In connection with the 7nm process development delay, CEO Swan said, 'We may no longer be able to manufacture all the chips ourselves' and are considering outsourcing chip manufacturing. I admitted. Intel's stock price fell by 16% on Friday, July 24, following the remarks of CEO Swan, and it has fallen since the beginning of March 2020 due to the pandemic of COVID-19.
Bloomberg said Swan's statement marks the end of the regime in which Intel and the US dominate the semiconductor industry. He said the move would affect the world beyond Silicon Valley, potentially affecting trade and geopolitics.
Intel'Stunning Failure' Heralds End of Era for US Chip Sector-Bloomberg
Bloomberg commented that Intel has been the world's top chipmaker for the past 30 years, combining best-in-class designs with state-of-the-art factories. While other chipmakers closed or sold factories in the U.S., Intel has argued that it can produce excellent semiconductors by continuing design and in-house production, but the delay of 7 nm process production has made this strategy tattered. It is said that.
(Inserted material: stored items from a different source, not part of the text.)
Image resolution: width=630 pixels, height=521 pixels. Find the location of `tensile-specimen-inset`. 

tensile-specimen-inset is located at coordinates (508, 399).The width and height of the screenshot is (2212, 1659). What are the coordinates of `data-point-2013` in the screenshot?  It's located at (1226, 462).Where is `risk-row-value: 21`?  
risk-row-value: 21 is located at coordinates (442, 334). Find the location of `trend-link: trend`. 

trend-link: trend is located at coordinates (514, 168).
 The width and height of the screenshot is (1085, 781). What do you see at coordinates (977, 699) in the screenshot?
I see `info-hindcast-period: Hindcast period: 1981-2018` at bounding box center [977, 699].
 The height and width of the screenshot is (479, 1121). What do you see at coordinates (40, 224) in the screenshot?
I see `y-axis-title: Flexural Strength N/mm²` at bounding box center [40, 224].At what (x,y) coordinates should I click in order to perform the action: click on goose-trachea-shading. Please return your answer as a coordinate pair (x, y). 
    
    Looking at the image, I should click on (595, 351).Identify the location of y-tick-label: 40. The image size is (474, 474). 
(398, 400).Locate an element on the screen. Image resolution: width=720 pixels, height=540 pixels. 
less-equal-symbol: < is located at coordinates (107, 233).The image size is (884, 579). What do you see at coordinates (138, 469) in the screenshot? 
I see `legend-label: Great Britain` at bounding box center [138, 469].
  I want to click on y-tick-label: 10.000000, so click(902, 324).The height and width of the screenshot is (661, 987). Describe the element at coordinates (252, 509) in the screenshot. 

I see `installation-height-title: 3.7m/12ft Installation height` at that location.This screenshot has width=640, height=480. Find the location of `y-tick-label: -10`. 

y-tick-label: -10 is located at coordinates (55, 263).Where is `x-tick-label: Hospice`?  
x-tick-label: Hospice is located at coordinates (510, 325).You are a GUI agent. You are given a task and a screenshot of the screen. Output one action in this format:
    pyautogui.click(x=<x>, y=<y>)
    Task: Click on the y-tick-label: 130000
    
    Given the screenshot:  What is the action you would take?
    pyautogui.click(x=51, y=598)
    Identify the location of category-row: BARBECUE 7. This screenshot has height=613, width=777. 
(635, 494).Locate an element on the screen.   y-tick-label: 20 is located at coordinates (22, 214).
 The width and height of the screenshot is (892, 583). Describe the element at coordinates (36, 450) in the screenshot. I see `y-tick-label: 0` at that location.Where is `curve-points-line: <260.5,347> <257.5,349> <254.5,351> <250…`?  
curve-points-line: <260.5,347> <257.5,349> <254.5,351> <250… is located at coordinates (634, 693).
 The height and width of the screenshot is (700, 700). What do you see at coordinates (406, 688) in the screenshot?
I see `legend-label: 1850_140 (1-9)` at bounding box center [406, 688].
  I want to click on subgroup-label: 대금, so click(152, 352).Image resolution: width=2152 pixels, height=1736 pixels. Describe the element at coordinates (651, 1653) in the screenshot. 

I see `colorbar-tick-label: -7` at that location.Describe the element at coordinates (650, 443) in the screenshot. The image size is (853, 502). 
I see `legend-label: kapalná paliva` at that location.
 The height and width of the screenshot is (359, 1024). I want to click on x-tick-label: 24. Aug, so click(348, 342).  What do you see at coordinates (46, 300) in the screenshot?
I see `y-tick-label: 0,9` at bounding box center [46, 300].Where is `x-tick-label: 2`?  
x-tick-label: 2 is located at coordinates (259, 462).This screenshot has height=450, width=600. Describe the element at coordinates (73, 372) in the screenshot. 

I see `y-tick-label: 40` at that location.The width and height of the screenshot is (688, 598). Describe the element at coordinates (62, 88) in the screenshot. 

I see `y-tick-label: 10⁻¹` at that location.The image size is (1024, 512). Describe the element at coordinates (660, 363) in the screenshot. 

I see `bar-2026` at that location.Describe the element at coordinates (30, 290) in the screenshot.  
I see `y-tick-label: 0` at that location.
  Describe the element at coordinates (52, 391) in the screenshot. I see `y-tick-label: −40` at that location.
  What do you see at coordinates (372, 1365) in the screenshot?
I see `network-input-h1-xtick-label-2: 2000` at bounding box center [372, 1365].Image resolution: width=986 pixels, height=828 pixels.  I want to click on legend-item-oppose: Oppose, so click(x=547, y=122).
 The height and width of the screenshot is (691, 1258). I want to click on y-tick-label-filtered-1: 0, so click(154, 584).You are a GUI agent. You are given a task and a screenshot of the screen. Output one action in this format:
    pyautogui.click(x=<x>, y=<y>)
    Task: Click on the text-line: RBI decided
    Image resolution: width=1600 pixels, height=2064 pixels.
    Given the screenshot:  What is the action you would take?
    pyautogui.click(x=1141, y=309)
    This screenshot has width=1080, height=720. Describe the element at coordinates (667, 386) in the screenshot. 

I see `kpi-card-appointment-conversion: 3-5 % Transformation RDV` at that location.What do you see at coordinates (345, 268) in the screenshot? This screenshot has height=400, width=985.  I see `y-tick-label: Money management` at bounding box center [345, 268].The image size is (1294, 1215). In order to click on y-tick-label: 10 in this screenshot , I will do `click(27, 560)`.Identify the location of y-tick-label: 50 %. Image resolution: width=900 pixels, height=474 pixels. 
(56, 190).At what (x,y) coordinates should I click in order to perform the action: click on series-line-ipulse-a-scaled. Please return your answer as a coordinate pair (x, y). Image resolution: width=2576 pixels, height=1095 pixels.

Mr. Swan says 'where to manufacture semiconductors is not a big issue', but admitting the failure of the roadmap will indicate 'the end of Intel's control of computing', investment bank Raymond • James Financial analyst Chris Caso points out. Also, some American politicians and national security experts believe that bringing technology for chip production out of the country is potentially dangerous.
Intel's Xeon chips are used in computers and data centers for the design of nuclear power plants, spacecraft and jets, as well as government agencies that handle a variety of information. At the time of writing, these processors are manufactured in Oregon, Arizona, and New Mexico, but TSMC may be a strong candidate when Intel outsources the chip. Since TSMC is headquartered in Taiwan, which is right next to China, there are concerns that outsourcing to TSMC poses geopolitical risks.
Intel has invested tens of billions of dollars (about several trillion yen) over the years to update the factory, but the situation has changed with the rise of smartphones and mobile devices. Although Intel also started manufacturing chips for smartphones, since it prioritized existing PC and server chips, smartphone makers have installed Qualcomm chips or chips designed in-house like Apple.
TSMC has undertaken the manufacturing of chips for smartphones of companies that do not have their own factory, so the difference in experience with Intel has expanded. At the time of writing the article, Intel manufactures hundreds of millions of chips annually, while TSMC manufactures more than 1 billion chips per year, TSMC has experience and engineer technology to improve the factory. Bloomberg points out that it has accumulated abundantly and has overtaken Intel.